While the search for Jewish valuables continued tirelessly, with the ready cooperation of officials in Vichy France—even individual safety deposit boxes were opened—the harvesting of conquered Europe was not confined to items of obvious value. In the occupied countries, millions more Jews were now at the disposal of the Nazis, to be registered by their national authorities and to await the bureaucracy of genocide. At any time they were subject to deportation to Germany and on to the concentration camps that spread like plague pits across Eastern Europe. At first, Jewish homes were simply abandoned and then ransacked by neighbors, but the Nazis soon realized that this was a waste of resources. However humble and mundane, furniture and household items could be of benefit to the Reich, where the manufacture of most domestic goods was seriously curtailed in favor of war production.
Accordingly, the ERR set up another division tasked with expropriating all Jewish belongings once their owners had been dispatched to the death camps. This new organization, known as Aktion-M (Project M) for Möbel (furniture), operated across Europe. Once a Jewish family had been expelled from their home, local police under the direction of the Nazis would arrange for vans to collect all the furniture and kitchen appliances, which were taken to a central repository to await shipment to Germany. The Dutch even invented a word for the process—pulsen—after the name of the Amsterdam moving company Abraham Puls & Sons, which was employed by the Dutch police for this task. In one year alone, Project M was responsible for the clearing of 17,235 Dutch homes of items totaling loads of almost 17 million cubic feet; these were crated for dispatch to Germany or to the ethnic German populations living in the occupied Eastern Territories. During 1942, 40,000 tons of furniture were also shipped from France to Germany. A report by ERR Dienststelle Western dated August 8, 1944, records that after 69,512 Jewish homes had been stripped of household goods, it took 674 trains with 26,984 freight cars to carry the plunder to Germany.
THE NAZIS SYSTEMATICALLY LOOTED artworks—using that term to embrace everything from ceramics to church bells and from sculptures to silverware—from every country they occupied, while also inflicting untold destruction on cultural buildings. The Soviet Union lost 1.148 million artworks as the Germans ransacked 400 museums, 2,000 churches, and 43,000 libraries inside Soviet territory. In Poland, some 516,000 individual pieces of art were looted, representing about 43 percent of the country’s cultural heritage.
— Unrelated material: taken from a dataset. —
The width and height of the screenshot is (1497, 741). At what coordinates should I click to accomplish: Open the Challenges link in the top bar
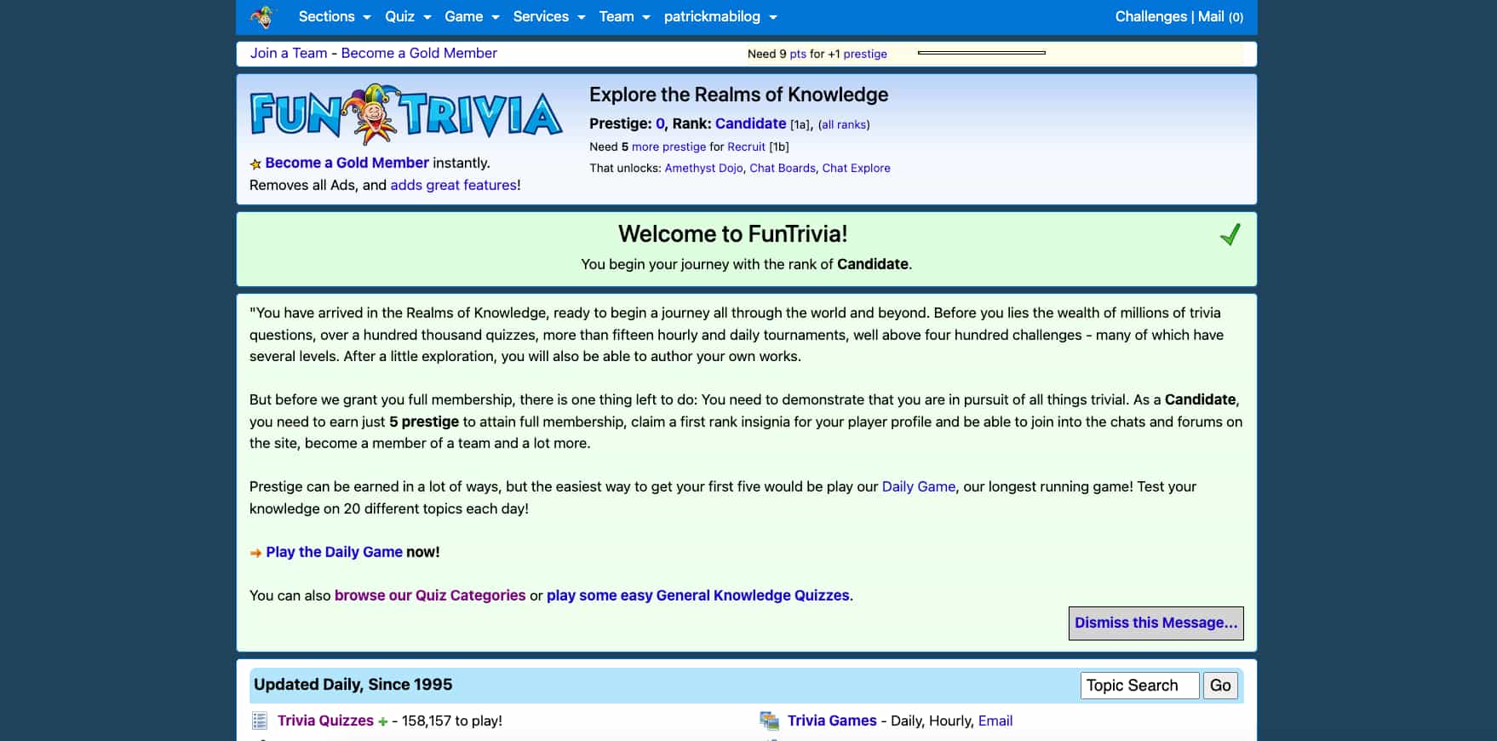(1150, 17)
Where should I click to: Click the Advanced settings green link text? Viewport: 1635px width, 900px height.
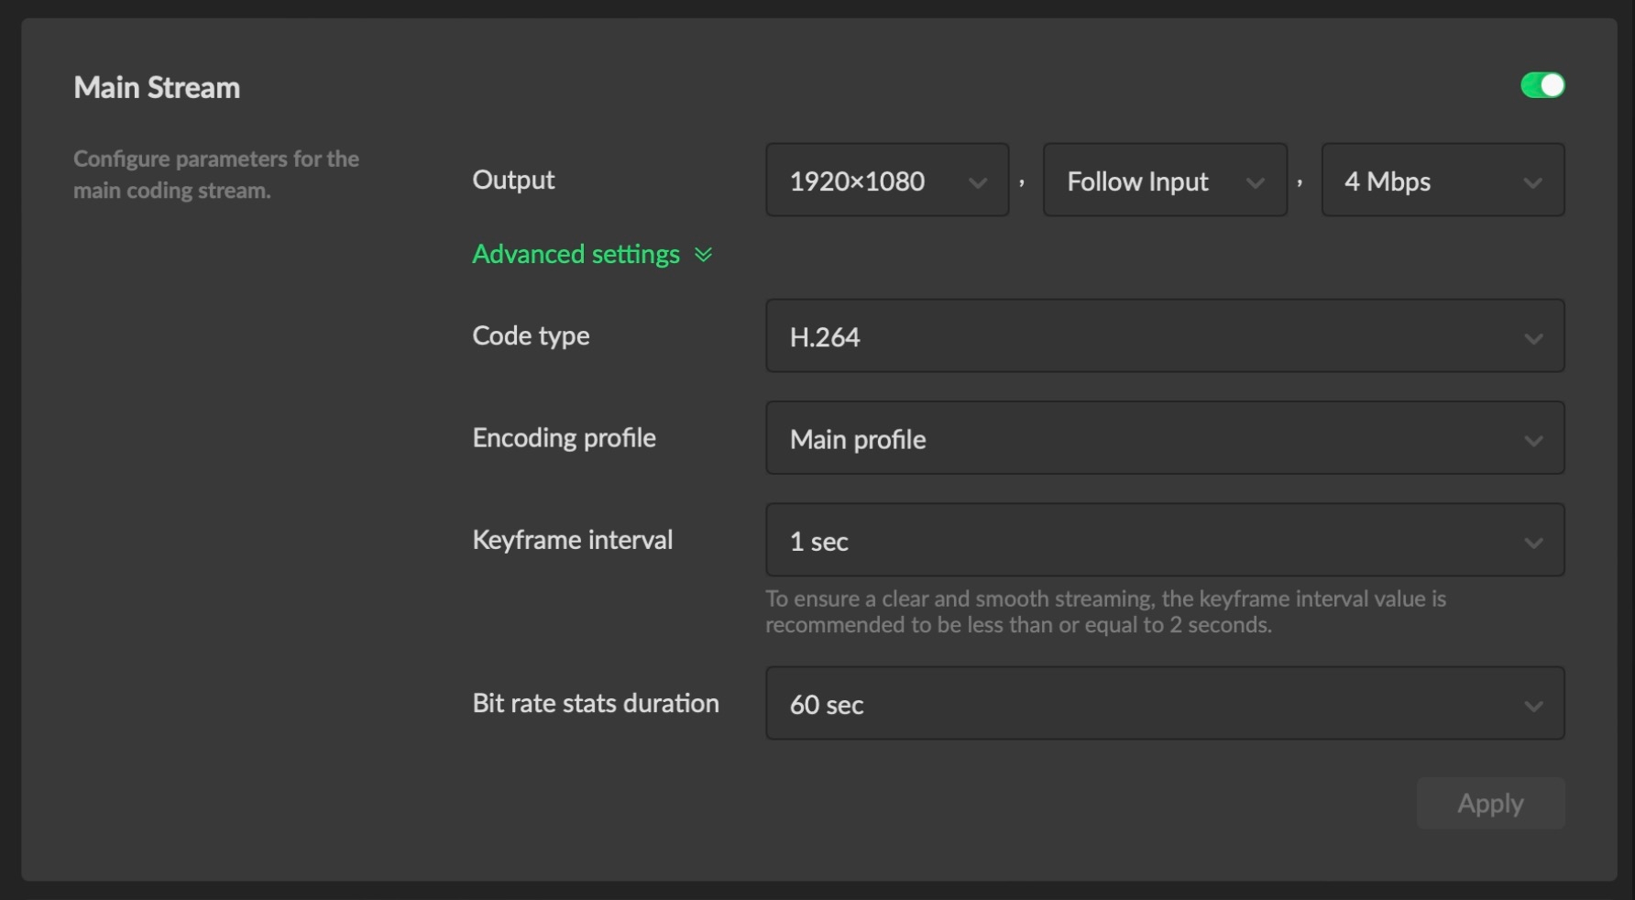point(576,254)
Much of this plunder was intended to reside in the Führermuseum at Linz, the symbol of Hitler’s artistic vision and the cultural center of the Thousand-Year Reich, which would finally expunge his rejection at the hands of the Academy of Fine Arts in Vienna. In the meantime, however, the Führermuseum existed only in blueprint and tabletop models, and it was essential to protect Hitler’s loot from the ever more destructive Allied bombing campaign.
Across Germany, numerous repositories were created in cave complexes and salt mines where the appropriate conditions of humidity and temperature could be maintained. Thanks to the meticulous records of the ERR and Dr. Hans Posse, Martin Bormann knew the location of every single crate of plunder across the length and breadth of the Third Reich. He was therefore able to inform the Führer of the exact whereabouts of any particular piece, should Hitler wish to view or display it at any time. Bormann himself had little interest in the subject, but he realized the potential value of even “degenerate art” on the world market. He arranged for many pieces to be sold at international auctions held in Switzerland; the funds from these sales were deposited in Hitler’s personal account at the Union Bank of Switzerland or in a separate account to purchase essentials for the war effort. Unlike other Nazi leaders, however, Bormann never appropriated state funds for his own personal ends. The rewards he craved were power and control.
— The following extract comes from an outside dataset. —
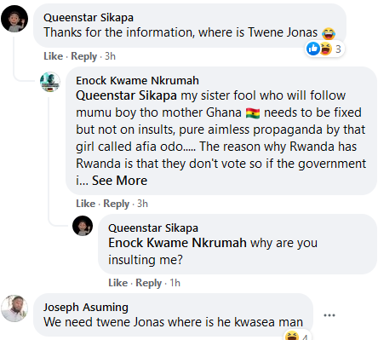Screen dimensions: 378x340
Task: Like Queenstar Sikapa's top comment
Action: (53, 56)
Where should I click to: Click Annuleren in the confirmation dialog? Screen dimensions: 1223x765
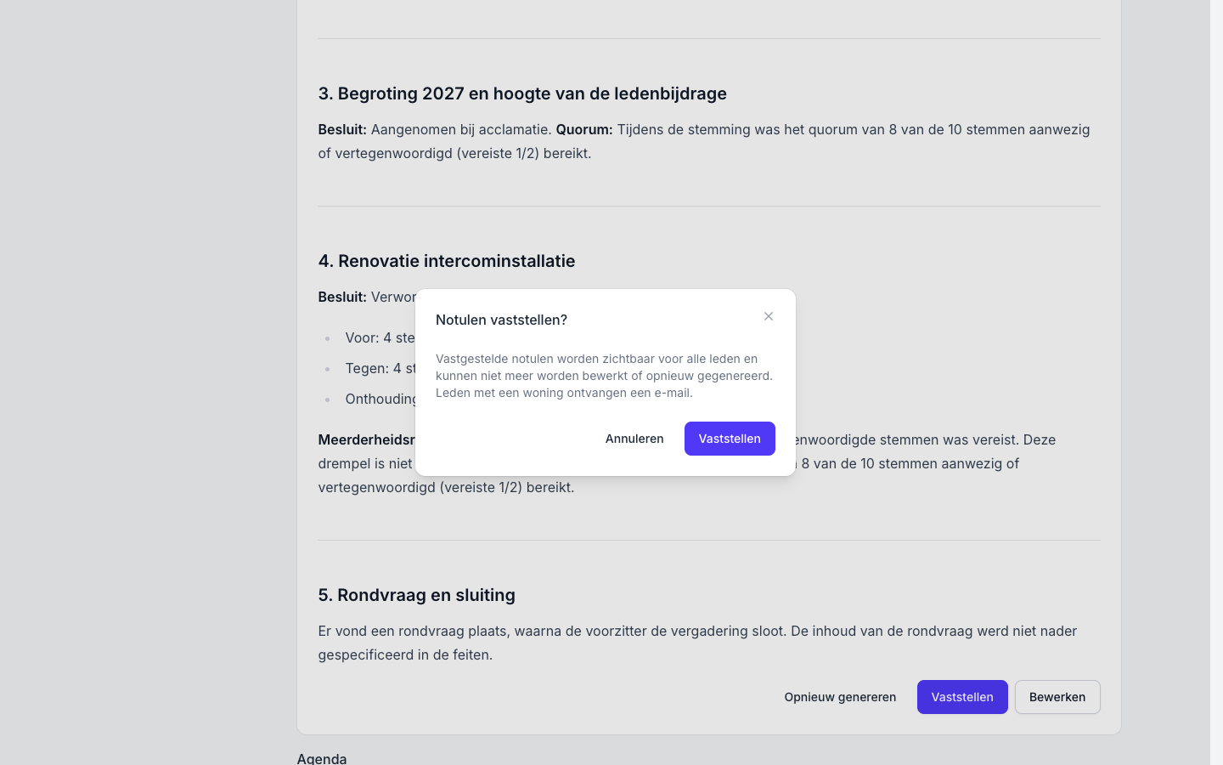634,439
Following the occupation of Vichy France in November 1942, this avenue for art sales closed, since international dealers were unable to visit Switzerland and U.S. customs regulations forbade trading with the occupied countries of Europe. Bormann promptly established bogus art dealerships in Latin American locations ranging from Buenos Aires to Mexico City. Degenerate art was now transported to the Americas from Genoa, Italy, on ships sailing under the flags of neutral countries. Many pieces thus continued to reach the American market, and Bormann had the proceeds from these sales salted away in the Banco Alemán Transatlántico and the Banco Germánico in Buenos Aires. The shipping companies involved included the Argentine firm Delfino S.A. and the Spanish line Compañia Naviera Levantina; the latter was purchased by a German front company to make supply voyages under the Spanish flag to the beleaguered German forces in Tunisia during the winter of 1942–43. On their return trips from South America, these vessels brought back much-needed foodstuffs and strategic materials—such as vanadium from Argentina, which was crucial for the production of synthetic fuels. In addition, many crewmen from the Kriegsmarine pocket battleship Admiral Graf Spee, who had been interned in Argentina and Uruguay since their ship was scuttled off Montevideo in December 1939, were carried home to Germany.
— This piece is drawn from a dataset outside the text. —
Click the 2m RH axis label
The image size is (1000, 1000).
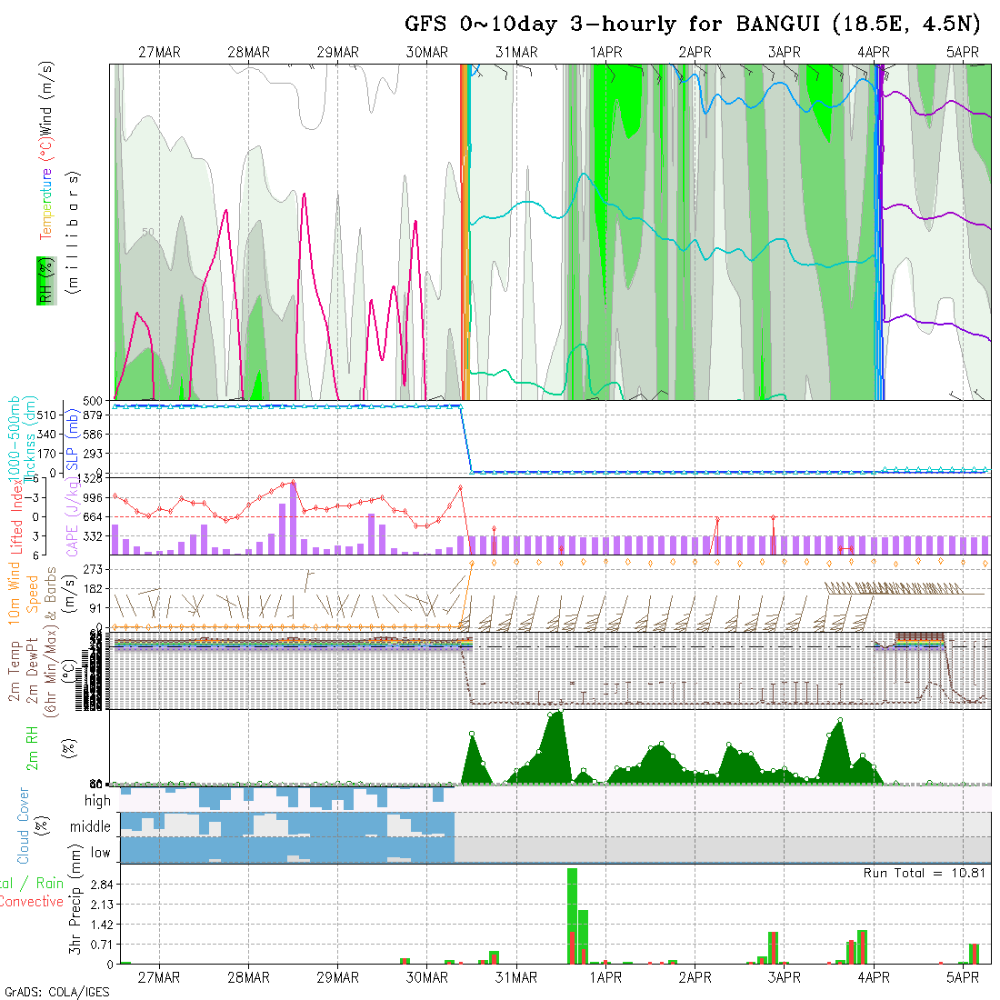tap(33, 747)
The flow of confiscated art from France to Germany continued right up until the Allied advance was threatening Paris in July 1944. By then, 29 major shipments of artworks had been undertaken since 1941, invol
ving 137 freight cars carrying some 4,174 crates of plunder, comprising about 22,000 objects from 203 different collections.
Similar streams of plunder continued to flow from all the other occupied countries of Europe and from the Soviet Union, and even from Italy after its surrender to the Allies in September 1943. Under orders from their titular chief, the Luftwaffe’s Hermann Göring Panzer Division plundered artworks from Naples and all points northward as the German forces gradually retreated up the length of Italy. This industrial-scale looting provided a massive infusion of funds to the Third Reich and amassed for both Hitler and Göring the finest individual collections of art ever known. The plundered art was also to become a vital element in the master plan that Martin Bormann developed as the tides of war turned against Germany: Aktion Feuerland.
Chapter 5
NAZI GOLD
FROM THE TIME THAT HITLER assumed power, rearmament was his top priority, both to reduce unemployment among the German people and to pursue his plans for a short, sharp war of conquest. From as early as 1933, the president of the Reichsbank, Dr. Hjalmar Schacht, created several phantom accounts where gold acquisitions by the Reichsbank were hidden in order to finance German rearmament without alerting the outside world. By the following year, the published gold accounts revealed that the Reichsbank had $80.5 million while the hidden accounts held $27 million. By 1939 this situation had almost been reversed, with published gold reserves down to $28.6 million while the hidden accounts had risen to $83 million. Between September 1, 1939, and June 30, 1945, however, Germany’s gold transactions for the purchase of vital raw materials from overseas amounted to the staggering sum of $890 million. The eightfold difference between this amount and the Reichsbank holdings represented the gold bullion and coinage ransacked from every country conquered by the Germans.